Subj: Astronomers Find Life Ingredients
Date: 2/20/01 7:54:28 AM Pacific Standard Time
From:    hblondel@tampabay.rr.com
To:    hblondel@tampabay.rr.com (Newmill)



FEBRUARY 20, 06:02 EST

Astronomers Find Life Ingredients

SAN FRANCISCO (AP) — Complex carbon molecules and water, which are key
ingredients for life, have been found in the dust and gas around distant
stars. The findings boost the theory that the cosmic stew of life is
common in the universe.

Astronomers reported Monday that orbiting observatories probing the
space around both young and dying stars have found vast waves of water
vapor and clear traces of carbon molecules that can play a basic role in
organic chemistry.

"This strengthens greatly the possibility of life forming elsewhere,"
said Martin F. Kessler, a staff scientist for the European Space Agency.
"It shows that complex carbon chemistry is not unique to Earth. We now
see similar chemistry elsewhere in the universe."

The findings don't prove that life exists beyond the Earth, said Martin
Harwit, a Cornell University astronomer. "But it proves that the
conditions that led to the formation of life and our solar system are
present in lots of places."

Harwit was chairman of a panel of researchers who presented data on
Monday from the Submillimeter Wave Astronomy Satellite and the Infrared
Space Observatory. The panel appeared at the national meeting of the
American Association for the Advancement of Science.

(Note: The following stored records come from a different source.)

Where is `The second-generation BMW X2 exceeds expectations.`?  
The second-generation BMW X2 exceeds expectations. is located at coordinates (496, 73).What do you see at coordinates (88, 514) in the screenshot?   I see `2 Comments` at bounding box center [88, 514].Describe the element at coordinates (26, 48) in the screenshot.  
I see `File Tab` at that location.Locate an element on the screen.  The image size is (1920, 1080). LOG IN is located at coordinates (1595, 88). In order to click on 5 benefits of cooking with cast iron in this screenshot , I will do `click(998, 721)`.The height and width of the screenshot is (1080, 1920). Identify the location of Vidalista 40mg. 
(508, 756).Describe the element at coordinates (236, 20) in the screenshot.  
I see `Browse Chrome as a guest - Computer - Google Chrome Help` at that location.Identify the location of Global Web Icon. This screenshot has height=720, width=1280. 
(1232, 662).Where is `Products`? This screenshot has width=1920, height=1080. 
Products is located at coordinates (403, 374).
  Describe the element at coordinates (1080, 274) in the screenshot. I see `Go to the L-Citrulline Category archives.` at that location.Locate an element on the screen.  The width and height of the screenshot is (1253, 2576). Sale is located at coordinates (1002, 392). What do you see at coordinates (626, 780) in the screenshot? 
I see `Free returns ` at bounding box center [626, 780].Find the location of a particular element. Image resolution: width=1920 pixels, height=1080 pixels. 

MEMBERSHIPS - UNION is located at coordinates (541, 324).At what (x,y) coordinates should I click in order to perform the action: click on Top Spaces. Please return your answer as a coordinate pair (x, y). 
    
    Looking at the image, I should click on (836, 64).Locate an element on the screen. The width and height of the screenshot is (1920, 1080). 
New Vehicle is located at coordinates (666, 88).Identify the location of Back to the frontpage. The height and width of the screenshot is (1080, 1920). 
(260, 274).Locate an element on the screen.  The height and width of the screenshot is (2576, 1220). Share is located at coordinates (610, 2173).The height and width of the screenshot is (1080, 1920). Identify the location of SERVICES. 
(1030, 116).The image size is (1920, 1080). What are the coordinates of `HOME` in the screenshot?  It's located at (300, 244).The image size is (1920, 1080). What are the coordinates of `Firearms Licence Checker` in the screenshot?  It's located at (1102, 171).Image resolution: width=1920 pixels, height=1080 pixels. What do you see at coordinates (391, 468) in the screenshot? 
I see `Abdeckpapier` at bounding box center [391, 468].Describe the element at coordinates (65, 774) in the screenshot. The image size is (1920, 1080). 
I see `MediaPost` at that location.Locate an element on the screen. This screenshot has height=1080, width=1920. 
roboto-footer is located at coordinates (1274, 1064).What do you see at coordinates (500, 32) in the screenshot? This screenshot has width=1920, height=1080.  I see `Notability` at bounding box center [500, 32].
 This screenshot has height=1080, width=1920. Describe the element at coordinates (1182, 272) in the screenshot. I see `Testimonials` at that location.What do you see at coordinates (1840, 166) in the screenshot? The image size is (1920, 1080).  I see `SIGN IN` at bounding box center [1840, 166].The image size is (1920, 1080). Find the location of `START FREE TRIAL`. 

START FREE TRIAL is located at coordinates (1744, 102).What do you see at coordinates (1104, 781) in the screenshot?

Gary J. Melnick, leader of an international team that built the
astronomy satellite, said in a statement that water vapor is common and
plentiful in warm regions around forming stars.

Inside gas clouds where new stars are forming, temperatures soar to
several thousand degrees, setting off chemical reactions favoring
production of water, said Melnick, a scientist at the
Harvard-Smithsonian Center for Astrophysics.

This chemical churning, he said, results "in water being one of the most
abundant molecules in these clouds."

In chilled parts of the star-forming clouds, water vapor is rarely
detected, however.

Edwin Bergin of the Harvard-Smithsonian center suggests that the water
is there, but in the form of ice that is coating dust grains.

Bergin suggested that these ice-covered grains could collide, stick
together and form increasingly larger objects, eventually becoming the
"building blocks of planets" in a new solar system.

"The water released when these planets form may collect into oceans and
lakes," Bergin said. "Those bodies not incorporated into planets may
become what we call comets."

Bergin said the finding is evidence that water is plentiful in
interstellar space and "could perhaps have been delivered to other
proto-earths out there. If it could happen to Earth, then it could
possibly happen to other planets as well."

"The fact that water is found in regions that give rise to the formation
of stars is a good sign that the conditions for life are there," said
Harwit.

Kessler said the Infrared Space Observatory has made the first deep
space discovery of benzene, a ring-shaped molecule with carbon atoms.

This finding is significant, said Kessler, because small molecules like
benzene "could join together to form the big, complex carbon molecules"
that have been found in earlier studies.

He said benzene could be a "missing link" between simple molecules with
no more than eight carbon atoms and the more complex molecules, with
hundreds of carbon atoms, that are found in living organisms.

"This advances the idea that complex organic chemistry necessary for
life could take place in the stellar medium," said Kessler.

A major goal of astronomers studying the brew of life in outer space is
to look for amino acids, the building blocks of protein, said Harwit.
Amino acids have been found in some types of meteorites, space rocks
that have fallen to Earth, but they have not been detected in outer
space.

"Some of the larger molecules that we have found are getting close to
amino acids," said Harwit. "The chances are that amino acids may be rare
and we will need increasingly sensitive instruments to find them."